**What is needed**. Using the material that follows, output exactly the lines from the one containing "Select XBRL Taxonomy Package under config1" through the one containing "Task: Click the 20m timeframe button", with both ends kept.

**Data for the task**.
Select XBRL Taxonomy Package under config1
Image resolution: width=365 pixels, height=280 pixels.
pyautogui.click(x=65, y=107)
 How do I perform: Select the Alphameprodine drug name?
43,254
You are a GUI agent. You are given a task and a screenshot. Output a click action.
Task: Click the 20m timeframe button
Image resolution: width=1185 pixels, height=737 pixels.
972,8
---
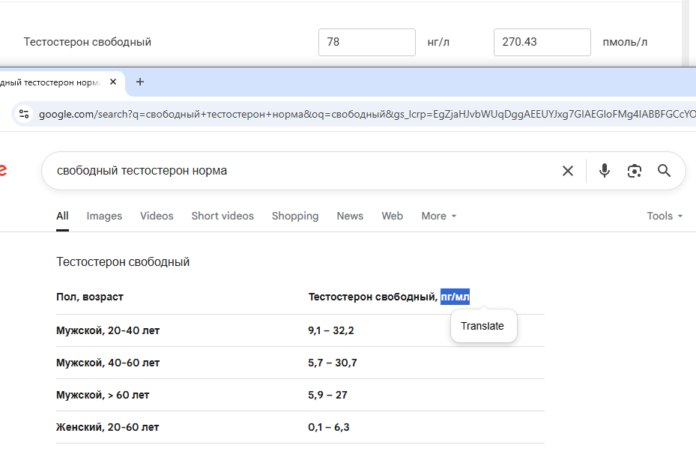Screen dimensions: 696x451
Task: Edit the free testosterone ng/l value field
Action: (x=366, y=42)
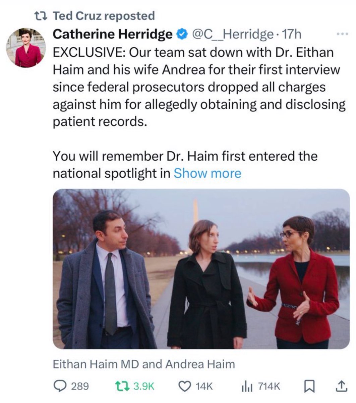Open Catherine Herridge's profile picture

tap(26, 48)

**Expected answer**.
Select XBRL Taxonomy Package under config1
Image resolution: width=365 pixels, height=280 pixels.
pyautogui.click(x=65, y=107)
 How do I perform: Select the Alphameprodine drug name?
43,254
You are a GUI agent. You are given a task and a screenshot. Output a click action.
Task: Click the 20m timeframe button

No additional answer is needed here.